JUICE MAGAZINE 13 YEAR ANNIVERSARY SPECIAL
INTERVIEW AND INTRODUCTION BY JIM MURPHY
PHOTOS BY DAN LEVY and AARON ELLIS
Artist. Innovator. Revolutionary. Jeff Ho is a man before his time and a name that will last throughout it. Jeff has shaped countless numbers of surfboards by hand and experimented with many designs some of which are used as an industry standard in this modern day. Jeff has been working with Juice Magazine since 2003 and we are honored to have him on the team. His interview style is detailed and unique very much like his shaping techniques. We recently embarked on an East Coast Tour and this is a talk about the trip and his experiences from the road. Here is Jeff Ho.
“I SEE KIDS OUT THERE. SOME OF THEM ARE IN IT FOR THE MONEY RATHER THAN THE SKATING. TO SEE SKATING IN IT’S PUREST FORM IS MORE RARE. THEN YOU HAVE THE PEOPLE ON THE EAST COAST THAT ARE SKATING IN DUCT-TAPED SHOES.”
Yo, Jeff. What’s up?
I don’t know. Same old thing. It’s another day in paradise.

■ What you should do
Quote everything in the Jeff Ho interview from "JUICE MAGAZINE 13" down to "is Jeff Ho.".

■ Records supplied

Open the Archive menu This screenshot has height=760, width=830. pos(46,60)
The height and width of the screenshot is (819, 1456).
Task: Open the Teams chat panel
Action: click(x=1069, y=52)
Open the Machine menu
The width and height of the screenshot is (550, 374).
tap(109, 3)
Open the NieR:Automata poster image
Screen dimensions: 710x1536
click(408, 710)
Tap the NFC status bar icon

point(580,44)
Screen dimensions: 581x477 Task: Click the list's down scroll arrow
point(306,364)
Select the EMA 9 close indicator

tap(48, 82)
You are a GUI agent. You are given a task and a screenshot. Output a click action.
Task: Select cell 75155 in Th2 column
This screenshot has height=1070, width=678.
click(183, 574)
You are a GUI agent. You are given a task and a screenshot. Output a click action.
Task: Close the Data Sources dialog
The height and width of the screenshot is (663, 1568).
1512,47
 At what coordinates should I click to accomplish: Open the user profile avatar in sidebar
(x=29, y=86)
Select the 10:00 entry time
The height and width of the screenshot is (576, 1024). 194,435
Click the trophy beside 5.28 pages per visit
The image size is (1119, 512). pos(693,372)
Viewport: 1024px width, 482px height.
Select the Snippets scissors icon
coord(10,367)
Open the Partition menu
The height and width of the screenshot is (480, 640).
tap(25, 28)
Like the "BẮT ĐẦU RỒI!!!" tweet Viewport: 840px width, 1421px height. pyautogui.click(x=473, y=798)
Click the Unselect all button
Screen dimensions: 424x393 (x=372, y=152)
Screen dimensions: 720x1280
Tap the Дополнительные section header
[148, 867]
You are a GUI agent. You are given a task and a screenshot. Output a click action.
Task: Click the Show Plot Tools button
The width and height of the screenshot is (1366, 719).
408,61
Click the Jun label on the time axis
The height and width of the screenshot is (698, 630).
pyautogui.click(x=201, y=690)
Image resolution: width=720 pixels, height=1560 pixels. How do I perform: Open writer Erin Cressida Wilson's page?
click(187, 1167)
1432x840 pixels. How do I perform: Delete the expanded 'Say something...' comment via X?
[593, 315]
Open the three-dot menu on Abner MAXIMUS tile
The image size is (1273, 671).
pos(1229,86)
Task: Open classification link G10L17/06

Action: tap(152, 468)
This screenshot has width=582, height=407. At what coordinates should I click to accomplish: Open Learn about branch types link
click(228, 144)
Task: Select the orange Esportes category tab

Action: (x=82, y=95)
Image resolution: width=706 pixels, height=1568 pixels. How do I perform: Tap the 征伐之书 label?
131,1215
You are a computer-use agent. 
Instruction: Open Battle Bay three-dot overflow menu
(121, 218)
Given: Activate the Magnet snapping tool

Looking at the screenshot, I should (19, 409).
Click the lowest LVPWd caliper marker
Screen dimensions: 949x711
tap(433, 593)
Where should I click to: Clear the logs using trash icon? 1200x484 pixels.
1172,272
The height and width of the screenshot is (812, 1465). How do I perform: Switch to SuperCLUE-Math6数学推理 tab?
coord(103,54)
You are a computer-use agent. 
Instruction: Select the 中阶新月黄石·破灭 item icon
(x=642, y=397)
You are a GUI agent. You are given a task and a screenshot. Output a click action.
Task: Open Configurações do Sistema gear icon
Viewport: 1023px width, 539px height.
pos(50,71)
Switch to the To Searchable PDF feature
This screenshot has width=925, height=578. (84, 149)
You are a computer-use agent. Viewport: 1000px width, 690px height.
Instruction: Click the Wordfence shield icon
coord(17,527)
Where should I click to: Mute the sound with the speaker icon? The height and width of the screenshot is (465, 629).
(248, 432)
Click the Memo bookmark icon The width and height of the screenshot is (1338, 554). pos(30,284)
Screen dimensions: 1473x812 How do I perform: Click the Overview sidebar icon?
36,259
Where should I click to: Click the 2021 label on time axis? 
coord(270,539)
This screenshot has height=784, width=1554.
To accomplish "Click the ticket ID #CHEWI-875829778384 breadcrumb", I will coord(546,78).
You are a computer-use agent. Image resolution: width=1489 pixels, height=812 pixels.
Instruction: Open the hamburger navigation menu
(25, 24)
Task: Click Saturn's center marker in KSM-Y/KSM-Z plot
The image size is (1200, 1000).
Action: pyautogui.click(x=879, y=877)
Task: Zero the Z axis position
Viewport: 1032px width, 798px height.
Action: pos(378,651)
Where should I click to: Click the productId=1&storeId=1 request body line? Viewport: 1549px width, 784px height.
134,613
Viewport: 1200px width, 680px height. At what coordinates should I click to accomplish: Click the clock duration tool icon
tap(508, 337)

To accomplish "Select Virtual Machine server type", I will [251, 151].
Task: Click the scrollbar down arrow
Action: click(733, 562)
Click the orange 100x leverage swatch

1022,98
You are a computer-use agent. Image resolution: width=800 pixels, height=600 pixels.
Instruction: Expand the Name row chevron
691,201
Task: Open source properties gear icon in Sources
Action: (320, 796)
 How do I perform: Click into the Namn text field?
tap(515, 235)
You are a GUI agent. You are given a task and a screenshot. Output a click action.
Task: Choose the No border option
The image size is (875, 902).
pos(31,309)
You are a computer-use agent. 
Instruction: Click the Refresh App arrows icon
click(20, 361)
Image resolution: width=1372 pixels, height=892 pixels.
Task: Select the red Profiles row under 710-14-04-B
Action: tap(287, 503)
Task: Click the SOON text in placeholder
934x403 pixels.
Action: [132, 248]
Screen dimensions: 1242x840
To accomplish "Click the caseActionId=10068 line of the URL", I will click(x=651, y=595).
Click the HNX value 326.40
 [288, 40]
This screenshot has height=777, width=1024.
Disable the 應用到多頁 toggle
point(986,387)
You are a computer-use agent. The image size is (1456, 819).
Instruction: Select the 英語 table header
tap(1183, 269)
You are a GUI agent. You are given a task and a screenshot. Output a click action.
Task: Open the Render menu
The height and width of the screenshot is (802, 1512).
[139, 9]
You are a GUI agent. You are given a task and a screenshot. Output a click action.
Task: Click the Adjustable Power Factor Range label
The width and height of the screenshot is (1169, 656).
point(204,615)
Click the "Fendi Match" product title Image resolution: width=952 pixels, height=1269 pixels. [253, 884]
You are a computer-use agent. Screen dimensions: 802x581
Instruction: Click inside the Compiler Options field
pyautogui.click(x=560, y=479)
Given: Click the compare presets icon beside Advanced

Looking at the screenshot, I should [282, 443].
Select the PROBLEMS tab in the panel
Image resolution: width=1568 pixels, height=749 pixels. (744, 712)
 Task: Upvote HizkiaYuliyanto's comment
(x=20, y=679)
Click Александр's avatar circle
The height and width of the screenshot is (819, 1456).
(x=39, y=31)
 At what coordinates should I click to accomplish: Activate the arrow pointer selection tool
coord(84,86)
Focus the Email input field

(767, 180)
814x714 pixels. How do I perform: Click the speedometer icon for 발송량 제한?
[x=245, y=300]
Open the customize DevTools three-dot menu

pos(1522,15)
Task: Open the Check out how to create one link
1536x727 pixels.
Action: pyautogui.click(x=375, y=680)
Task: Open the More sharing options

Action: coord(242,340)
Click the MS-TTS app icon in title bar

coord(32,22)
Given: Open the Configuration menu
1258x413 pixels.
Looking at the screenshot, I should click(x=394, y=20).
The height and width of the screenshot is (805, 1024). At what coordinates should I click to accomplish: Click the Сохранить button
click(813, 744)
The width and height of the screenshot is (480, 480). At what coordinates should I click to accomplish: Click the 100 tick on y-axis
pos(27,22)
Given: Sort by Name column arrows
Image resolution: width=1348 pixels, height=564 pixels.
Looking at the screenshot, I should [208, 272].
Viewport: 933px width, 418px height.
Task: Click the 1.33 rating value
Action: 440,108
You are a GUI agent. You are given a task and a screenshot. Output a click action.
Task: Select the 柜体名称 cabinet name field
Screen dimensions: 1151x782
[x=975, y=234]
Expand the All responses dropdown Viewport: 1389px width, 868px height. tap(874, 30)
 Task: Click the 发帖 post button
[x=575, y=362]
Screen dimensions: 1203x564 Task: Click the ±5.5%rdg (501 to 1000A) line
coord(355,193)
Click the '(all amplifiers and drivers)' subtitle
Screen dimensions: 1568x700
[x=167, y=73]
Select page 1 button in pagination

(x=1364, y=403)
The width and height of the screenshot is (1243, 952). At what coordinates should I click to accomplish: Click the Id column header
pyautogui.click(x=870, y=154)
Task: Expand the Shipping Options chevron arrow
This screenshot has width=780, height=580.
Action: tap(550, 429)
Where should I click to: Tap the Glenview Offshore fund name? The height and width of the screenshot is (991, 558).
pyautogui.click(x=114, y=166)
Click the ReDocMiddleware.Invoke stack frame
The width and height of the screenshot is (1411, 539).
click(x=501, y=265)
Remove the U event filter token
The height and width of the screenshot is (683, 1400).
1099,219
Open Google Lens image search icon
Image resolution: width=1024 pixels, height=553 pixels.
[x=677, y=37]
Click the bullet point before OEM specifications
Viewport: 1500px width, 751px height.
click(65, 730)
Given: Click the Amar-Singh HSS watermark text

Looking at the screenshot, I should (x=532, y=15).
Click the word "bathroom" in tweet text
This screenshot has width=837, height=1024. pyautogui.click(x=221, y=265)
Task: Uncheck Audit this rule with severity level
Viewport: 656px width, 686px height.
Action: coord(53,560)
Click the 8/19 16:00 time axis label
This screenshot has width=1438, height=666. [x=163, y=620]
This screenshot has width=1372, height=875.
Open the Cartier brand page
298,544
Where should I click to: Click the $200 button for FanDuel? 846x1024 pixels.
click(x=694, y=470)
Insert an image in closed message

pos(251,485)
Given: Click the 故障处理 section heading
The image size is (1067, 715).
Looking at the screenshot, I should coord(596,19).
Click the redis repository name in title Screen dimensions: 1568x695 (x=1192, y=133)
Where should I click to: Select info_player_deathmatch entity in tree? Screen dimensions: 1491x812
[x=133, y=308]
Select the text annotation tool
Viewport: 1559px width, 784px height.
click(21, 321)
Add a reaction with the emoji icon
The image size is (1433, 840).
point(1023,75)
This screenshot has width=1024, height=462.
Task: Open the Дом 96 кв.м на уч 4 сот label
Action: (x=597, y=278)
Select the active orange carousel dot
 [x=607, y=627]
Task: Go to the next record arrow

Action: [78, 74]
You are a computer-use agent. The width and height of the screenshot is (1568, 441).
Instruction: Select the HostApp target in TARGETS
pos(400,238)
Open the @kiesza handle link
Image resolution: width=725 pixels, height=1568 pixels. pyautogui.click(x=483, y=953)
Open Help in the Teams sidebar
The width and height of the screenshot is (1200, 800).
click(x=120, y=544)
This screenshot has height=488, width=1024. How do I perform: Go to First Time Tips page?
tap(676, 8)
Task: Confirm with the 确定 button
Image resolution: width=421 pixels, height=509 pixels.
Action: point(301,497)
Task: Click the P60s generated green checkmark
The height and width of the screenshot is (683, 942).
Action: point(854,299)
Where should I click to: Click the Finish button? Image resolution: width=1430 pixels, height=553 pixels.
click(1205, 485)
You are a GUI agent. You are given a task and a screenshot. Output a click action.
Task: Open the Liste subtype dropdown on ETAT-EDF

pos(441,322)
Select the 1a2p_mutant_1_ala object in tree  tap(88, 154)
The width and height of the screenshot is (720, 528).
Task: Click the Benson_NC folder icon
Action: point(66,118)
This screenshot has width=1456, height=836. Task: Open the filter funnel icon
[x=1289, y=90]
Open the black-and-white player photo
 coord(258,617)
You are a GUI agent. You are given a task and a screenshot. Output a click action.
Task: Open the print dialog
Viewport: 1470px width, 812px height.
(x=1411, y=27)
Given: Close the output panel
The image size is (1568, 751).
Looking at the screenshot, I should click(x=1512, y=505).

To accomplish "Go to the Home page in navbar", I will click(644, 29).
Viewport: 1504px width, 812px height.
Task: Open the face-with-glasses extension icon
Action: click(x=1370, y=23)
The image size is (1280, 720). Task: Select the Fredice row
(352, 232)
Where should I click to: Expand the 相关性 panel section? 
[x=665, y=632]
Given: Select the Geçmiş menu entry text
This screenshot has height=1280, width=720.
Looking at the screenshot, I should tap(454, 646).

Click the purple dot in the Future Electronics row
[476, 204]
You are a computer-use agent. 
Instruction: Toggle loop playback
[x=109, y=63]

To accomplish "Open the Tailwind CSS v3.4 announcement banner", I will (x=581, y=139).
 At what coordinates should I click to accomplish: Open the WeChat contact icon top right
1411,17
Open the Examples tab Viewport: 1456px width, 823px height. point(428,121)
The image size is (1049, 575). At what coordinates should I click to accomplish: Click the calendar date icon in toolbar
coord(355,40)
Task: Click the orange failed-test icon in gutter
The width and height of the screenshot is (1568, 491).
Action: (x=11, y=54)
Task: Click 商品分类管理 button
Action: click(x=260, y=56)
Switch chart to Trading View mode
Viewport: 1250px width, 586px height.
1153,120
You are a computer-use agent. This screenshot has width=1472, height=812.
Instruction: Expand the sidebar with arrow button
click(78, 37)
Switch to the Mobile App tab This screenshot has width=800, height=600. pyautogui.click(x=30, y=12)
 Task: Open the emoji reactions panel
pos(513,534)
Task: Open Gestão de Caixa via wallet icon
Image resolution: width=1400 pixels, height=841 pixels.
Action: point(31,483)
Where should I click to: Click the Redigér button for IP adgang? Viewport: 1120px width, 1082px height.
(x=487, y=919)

■ Problem solution
JUICE MAGAZINE 13 YEAR ANNIVERSARY SPECIAL
INTERVIEW AND INTRODUCTION BY JIM MURPHY
PHOTOS BY DAN LEVY and AARON ELLIS
Artist. Innovator. Revolutionary. Jeff Ho is a man before his time and a name that will last throughout it. Jeff has shaped countless numbers of surfboards by hand and experimented with many designs some of which are used as an industry standard in this modern day. Jeff has been working with Juice Magazine since 2003 and we are honored to have him on the team. His interview style is detailed and unique very much like his shaping techniques. We recently embarked on an East Coast Tour and this is a talk about the trip and his experiences from the road. Here is Jeff Ho.